Over twenty

Over twenty will ruin your life if you let her. You have been warned.

Monday, November 06, 2006

*sigh*

I keep promising myself that I will stop going on about relationships and guys who have asked me out and my love life in general because really this isn't part of my life at all (apart from the now becoming humorous once-monthly asking out from random guy) but when I read this I had to post it and explain.

"I don't mean that anything is better than being alone. I mean that the strange longing that comes with being *together* but apart-from-each-other will fade. The you-shaped hole in my chest that appeared when you stepped out for a newspaper and disappeared when you returned (hollering about the headlines) will heal over. It's the most sad and wonderful benefit."
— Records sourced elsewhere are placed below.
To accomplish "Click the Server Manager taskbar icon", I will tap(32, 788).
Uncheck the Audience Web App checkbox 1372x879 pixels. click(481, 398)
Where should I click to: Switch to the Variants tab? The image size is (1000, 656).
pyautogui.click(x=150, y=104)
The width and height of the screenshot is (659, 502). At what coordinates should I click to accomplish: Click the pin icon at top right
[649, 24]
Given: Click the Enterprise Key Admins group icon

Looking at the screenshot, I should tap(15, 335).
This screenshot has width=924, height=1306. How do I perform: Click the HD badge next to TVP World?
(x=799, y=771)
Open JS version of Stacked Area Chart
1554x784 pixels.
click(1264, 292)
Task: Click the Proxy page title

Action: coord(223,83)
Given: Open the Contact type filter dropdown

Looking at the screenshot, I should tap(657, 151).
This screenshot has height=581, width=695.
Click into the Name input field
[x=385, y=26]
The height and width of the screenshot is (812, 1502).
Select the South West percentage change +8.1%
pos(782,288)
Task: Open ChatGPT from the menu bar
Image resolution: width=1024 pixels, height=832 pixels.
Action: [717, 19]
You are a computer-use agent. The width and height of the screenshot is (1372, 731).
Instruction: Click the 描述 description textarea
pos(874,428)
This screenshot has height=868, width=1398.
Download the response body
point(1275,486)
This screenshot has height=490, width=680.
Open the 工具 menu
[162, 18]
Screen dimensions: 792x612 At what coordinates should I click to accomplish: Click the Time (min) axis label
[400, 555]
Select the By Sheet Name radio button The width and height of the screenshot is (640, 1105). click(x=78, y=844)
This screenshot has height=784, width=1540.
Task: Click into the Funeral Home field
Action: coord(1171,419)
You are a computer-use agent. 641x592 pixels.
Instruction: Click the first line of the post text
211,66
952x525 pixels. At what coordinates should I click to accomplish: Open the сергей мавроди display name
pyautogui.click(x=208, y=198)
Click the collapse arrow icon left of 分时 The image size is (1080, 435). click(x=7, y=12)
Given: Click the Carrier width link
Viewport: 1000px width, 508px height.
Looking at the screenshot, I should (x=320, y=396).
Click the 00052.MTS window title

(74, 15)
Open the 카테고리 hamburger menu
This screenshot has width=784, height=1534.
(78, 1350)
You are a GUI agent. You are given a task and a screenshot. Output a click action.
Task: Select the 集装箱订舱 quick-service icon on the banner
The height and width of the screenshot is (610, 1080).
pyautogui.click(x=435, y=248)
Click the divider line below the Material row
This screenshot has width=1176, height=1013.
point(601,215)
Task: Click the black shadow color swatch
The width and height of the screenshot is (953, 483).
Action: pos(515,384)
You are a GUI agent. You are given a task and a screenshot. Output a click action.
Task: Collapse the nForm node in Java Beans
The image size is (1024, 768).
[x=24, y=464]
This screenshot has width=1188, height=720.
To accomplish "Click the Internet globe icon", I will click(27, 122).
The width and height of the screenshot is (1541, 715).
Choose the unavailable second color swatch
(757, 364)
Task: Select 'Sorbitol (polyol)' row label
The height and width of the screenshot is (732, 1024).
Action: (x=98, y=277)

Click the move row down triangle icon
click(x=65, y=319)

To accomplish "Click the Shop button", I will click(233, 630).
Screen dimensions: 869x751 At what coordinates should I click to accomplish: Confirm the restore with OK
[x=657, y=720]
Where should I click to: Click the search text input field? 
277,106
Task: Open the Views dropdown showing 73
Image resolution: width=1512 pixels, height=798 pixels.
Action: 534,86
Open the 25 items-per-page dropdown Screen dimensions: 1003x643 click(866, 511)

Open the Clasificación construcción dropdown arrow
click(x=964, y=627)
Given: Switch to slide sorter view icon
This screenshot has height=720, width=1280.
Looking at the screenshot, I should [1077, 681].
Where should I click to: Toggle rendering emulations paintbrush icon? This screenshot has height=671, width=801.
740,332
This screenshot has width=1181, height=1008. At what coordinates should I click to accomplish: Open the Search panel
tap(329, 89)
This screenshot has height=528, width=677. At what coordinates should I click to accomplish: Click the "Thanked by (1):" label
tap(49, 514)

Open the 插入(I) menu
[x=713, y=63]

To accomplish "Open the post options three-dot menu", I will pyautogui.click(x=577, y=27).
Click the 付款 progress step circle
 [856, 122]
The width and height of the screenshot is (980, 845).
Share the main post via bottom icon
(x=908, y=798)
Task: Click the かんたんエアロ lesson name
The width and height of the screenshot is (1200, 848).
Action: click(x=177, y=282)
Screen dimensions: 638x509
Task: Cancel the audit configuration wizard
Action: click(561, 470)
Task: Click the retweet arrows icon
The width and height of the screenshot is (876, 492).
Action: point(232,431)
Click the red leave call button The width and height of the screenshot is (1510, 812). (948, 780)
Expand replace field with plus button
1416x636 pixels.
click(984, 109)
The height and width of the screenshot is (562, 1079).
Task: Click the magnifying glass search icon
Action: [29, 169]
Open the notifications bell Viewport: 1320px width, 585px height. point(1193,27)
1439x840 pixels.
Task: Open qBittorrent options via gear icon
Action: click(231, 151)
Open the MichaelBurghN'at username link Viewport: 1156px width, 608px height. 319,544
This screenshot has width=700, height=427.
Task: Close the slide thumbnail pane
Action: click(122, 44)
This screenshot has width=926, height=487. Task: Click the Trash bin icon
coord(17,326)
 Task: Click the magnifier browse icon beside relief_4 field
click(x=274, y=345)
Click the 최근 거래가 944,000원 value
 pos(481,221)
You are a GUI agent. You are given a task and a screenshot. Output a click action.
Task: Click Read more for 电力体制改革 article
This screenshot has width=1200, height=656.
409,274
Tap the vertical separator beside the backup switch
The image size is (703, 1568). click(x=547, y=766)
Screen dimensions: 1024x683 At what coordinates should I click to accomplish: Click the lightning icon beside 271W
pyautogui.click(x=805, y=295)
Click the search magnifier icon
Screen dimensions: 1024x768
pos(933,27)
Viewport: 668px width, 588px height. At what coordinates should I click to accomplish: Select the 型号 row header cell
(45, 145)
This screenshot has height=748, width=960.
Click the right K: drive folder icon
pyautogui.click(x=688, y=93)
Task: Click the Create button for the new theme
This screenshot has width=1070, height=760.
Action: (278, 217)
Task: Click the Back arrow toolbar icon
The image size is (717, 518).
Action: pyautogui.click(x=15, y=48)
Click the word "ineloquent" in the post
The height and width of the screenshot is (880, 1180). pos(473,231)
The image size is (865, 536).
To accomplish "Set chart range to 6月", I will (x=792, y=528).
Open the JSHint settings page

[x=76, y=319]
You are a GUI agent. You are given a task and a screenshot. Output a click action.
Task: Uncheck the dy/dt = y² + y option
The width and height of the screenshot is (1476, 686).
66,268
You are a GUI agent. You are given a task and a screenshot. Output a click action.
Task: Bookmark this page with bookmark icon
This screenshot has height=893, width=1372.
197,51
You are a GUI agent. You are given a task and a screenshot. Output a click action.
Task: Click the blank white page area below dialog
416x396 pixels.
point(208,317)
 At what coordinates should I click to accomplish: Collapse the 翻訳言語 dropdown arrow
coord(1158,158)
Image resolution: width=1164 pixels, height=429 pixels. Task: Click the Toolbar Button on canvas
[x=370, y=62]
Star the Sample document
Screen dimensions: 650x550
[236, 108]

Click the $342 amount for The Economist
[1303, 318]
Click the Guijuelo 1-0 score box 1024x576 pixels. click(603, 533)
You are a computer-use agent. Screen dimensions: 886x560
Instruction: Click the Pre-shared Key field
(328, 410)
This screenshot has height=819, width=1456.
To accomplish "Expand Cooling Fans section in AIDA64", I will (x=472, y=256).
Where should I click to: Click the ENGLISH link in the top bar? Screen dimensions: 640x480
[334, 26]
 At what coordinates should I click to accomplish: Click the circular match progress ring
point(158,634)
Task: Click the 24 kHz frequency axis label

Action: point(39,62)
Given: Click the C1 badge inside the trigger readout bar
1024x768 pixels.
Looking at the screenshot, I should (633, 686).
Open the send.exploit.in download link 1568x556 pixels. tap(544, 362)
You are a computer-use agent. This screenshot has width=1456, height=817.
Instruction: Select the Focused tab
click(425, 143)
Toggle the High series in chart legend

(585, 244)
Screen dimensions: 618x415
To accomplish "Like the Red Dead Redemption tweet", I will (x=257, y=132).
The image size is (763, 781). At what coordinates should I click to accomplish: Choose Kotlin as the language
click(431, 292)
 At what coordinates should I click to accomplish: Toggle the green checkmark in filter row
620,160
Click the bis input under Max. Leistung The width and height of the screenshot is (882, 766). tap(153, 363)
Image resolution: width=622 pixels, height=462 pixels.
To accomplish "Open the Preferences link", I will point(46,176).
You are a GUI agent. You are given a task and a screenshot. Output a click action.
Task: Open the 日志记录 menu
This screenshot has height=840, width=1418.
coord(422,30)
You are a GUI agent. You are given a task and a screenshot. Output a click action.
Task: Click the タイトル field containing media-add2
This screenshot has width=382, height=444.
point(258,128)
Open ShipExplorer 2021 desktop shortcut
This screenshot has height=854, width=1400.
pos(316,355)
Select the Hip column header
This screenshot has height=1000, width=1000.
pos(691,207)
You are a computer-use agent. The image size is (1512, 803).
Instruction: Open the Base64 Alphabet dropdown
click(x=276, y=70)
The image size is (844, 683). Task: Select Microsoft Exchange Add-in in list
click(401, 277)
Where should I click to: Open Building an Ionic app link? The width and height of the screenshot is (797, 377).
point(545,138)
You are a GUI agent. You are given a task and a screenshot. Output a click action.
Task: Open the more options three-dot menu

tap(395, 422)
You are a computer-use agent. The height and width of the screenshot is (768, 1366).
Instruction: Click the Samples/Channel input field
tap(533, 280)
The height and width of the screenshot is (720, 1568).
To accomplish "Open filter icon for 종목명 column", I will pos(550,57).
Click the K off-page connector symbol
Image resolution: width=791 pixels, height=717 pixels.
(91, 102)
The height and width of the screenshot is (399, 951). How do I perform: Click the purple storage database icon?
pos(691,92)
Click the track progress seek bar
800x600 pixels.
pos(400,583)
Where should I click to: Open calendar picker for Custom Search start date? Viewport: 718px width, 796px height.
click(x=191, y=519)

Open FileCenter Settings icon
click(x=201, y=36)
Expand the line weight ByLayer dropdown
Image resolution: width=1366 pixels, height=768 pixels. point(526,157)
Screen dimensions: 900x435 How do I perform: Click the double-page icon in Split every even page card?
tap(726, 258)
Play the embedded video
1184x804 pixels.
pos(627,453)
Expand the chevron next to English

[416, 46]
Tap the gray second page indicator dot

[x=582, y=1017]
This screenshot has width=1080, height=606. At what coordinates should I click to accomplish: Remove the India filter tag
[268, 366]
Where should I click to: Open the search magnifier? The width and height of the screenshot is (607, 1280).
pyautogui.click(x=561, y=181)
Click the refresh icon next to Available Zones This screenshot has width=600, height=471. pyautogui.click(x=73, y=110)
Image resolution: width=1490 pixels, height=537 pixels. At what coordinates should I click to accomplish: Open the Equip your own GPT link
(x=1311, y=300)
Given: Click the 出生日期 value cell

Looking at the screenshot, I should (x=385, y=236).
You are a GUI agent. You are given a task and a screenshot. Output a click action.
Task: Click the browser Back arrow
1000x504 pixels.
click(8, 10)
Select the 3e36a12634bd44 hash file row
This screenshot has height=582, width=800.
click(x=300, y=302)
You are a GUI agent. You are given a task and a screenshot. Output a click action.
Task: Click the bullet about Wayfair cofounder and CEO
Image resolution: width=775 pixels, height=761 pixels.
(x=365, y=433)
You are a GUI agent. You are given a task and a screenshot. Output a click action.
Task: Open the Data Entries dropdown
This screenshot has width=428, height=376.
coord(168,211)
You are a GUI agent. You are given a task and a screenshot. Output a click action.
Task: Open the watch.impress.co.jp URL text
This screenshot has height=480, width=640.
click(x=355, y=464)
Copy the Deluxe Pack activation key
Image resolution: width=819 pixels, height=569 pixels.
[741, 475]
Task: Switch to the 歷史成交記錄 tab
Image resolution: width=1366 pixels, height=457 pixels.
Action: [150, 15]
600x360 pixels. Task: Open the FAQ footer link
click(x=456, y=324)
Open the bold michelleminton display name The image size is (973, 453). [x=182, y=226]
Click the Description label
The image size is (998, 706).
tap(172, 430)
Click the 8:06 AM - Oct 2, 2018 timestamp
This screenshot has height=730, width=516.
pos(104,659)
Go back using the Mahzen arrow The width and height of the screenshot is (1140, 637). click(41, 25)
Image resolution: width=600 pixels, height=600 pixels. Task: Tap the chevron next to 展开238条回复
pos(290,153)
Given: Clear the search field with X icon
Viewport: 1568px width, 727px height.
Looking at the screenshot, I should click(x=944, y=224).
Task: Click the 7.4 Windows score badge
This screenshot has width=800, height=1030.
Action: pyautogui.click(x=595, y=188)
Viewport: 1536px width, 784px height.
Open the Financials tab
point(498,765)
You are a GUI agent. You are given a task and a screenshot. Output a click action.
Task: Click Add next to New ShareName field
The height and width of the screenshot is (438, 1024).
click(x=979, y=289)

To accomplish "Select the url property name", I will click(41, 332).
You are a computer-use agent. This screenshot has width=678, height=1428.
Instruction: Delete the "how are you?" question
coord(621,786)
I guess this is why I've just told everyone "no". No, I will not go out with you. No, I will not go out with him. No, I will not go out with anyone for the time being. When I explain/complain that they (boyfriends) take up too much time people say "but you don't have to spend that much time with them!".... but then what is the point? If I don't spend that much time with them and don't care then why am I going out with them? If I don't spend that much time and do care.... why I'd just be walking around with a big him-shaped hole in my heart which would just suck. And I don't have time for this moping around thinking "I'd much rather be with... *insert name here*".... I'm juggling 4th year and captainship and organising stuff!

But I liked that post. It explained perfectly. It also reminded me why I was so fantastic at karate last year. Karate kept me sane and I put 100% amount of effort into it everyone single session... enough to temporarily fill the hole for those glorious 2 hours. Funny how when you're emotionally suffering the physical suffering is welcomed... how you feel like you deserve it, somehow.